Walks Around Britain
- Website type: Walking
- Available in: English
- Headquarters: Doncaster, South Yorkshire
- Owner: Nova Productions
- Key people: Andrew White
- Products: Multi-platform media: website, digital, TV, social media, podcasts, DVD
- Website: www.walksaroundbritain.co.uk
- Registration: Optional
- Launched: August 2009

= Walks Around Britain =

Website for walkers in Great Britain

Walks Around Britain is a website for walkers in Great Britain, established in 2009. It caters for established walkers and for people who want to take up leisure walking for the first time. Rather uniquely for a walking brand, it focuses on walks between 2 – 8 miles, and is welcoming to families and dog-owners too. Walks Around Britain is positioned below its' print-based rival Country Walking magazine, and often features walks in places of Britain other publications and TV series rarely show.

The website also features walks on the Isle of Man and the Channel Islands, even though they aren't part of Britain, but are Crown Dependencies. Walks in Northern Ireland feature in the sister site Walks Around Ireland despite being part of the United Kingdom. It is owned by Nova Productions, the Doncaster-based independent media producer.

==History==
The idea behind Walks Around Britain was formed in 2006, when the life-long walker Andrew White was looking at various walking websites. Intent on doing something different, White looked for a suitable domain name and found that www.walksaroundbritain.co.uk was available, so he registered it in April 2006.

White's ideas of what to do grow whilst watching the Wainwright Walks series on BBC Four in 2007, presented by Julia Bradbury.
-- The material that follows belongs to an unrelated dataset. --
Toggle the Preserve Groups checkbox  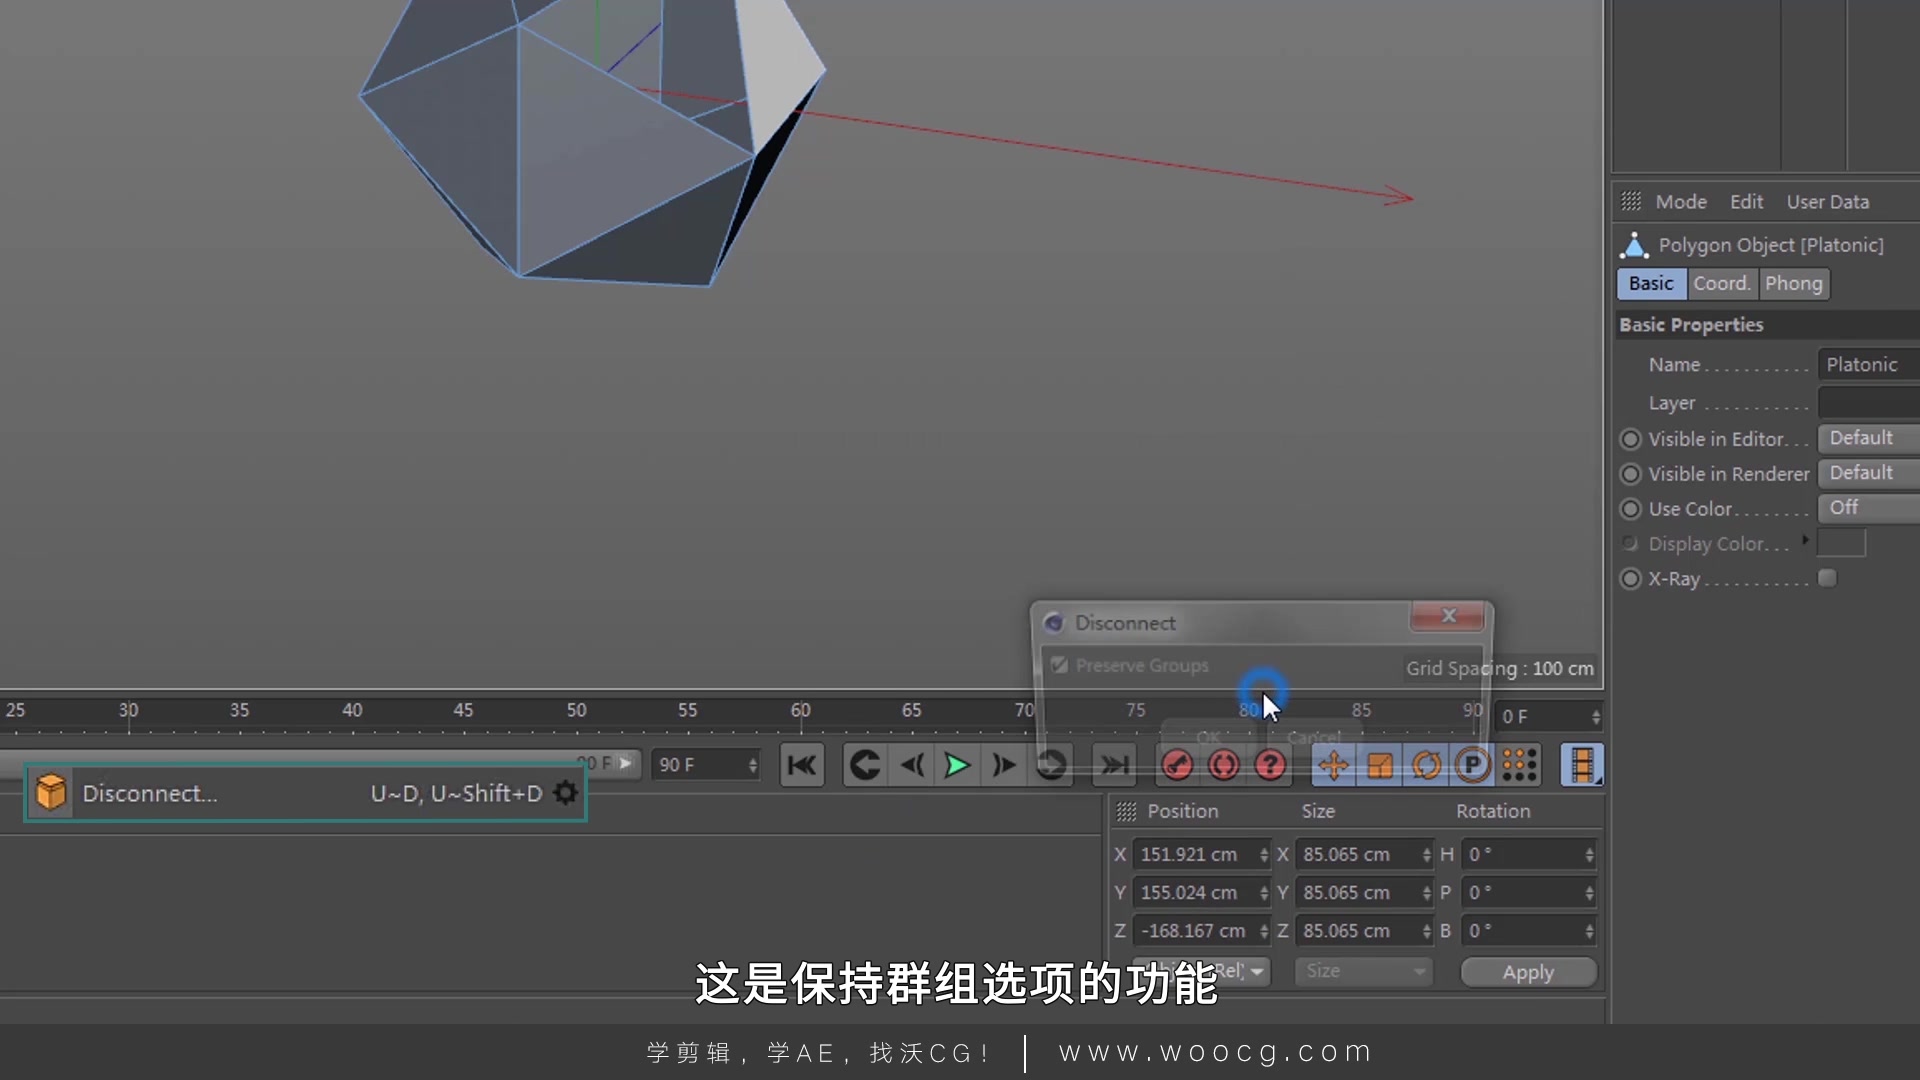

With his first child at the age of four at the time, he decided to build a website featuring much more accessible walks than Alfred Wainwright promoted in his guide books. Still very much a passion project in his spare time, Walks Around Britain took more shape with the creation of Twitter, Facebook and YouTube accounts for the brand in 2009. the growth of these social media accounts convinced White to take his idea further.

==Website==
The Walks Around Britain website was launched in August 2009, and initially featured a few pages of walking information. By the end of the year, 10-minute videos of walks hosted on the Walks Around Britain YouTube channel were being embedded into the pages, along with route directions.

Today, the Walks Around Britain website features all the routes from the TV series with printable route directions and a map of the route. Short videos showing what walkers can expect on the routes are embedded in the website. The walking information section has been greatly expanded, and there's a walking festival calendar too. The Walks Around Britain podcast was added in 2012, and in 2018 an online shop selling associated merchandise and products.

According to the website, www.walksaroundbritain.co.uk sees on average 20,000 unique visitors a month, so it ranks favourably with its print rivals Country Walking magazine.

==Walks Around Britain podcast==
In 2012, Walks Around Britain launched its own podcast, which is hosted on audioBoom. Based on a traditional Radio 4-style magazine programme, the podcast is presented by Andrew White and features interviews with walking and outdoor people, as well as information about places to go walking. The podcast has been sporadic since the television series has arrived, but finally returned to its once every month release in March 2019.

In October 2017, Nova Productions announced it was considering a radio series to follow the podcast format, but to date this hasn't materialised.

==Walks Around Britain TV series==

In January 2016, a television series based on the website began broadcasting on Community Channel, using walks previously filmed for the YouTube channel together with some new walks. The series was popular and so a second series was ordered pretty much straight away. Today, there have been five series and Walks Around Britain has been broadcast on 20 channels in the UK as well as in the United States, Australia and New Zealand.

==Walks Around Britain+ subscription video website==
In November 2018, Nova Productions announced it intended to launch a Subscription video on demand website for Walks Around Britain, which would have access to the back catalogue of TV programmes as well as the first look at new editions. This was soft launched in December 2018, and launched proper in February 2019.

In November 2019, it was renamed Walks Around Britain+, in keeping with the naming conventions of similar streaming services.

==Walks Around Britain Awards==
With 2019 being the 10th anniversary of Walks Around Britain, there have been soundings that Nova Productions was forming plans for a Walks Around Britain Awards, along the lines of Countryfile and The Great Outdoors magazines, but concentrating more of the Walks Around Britain target audience.

Walks Around Britain announced in March 2022 the first awards would be held in 2022.

==International editions==
With the success of Walks Around Britain, Nova Productions has plans to export the format to other countries - most notably Ireland, with a website and a television series.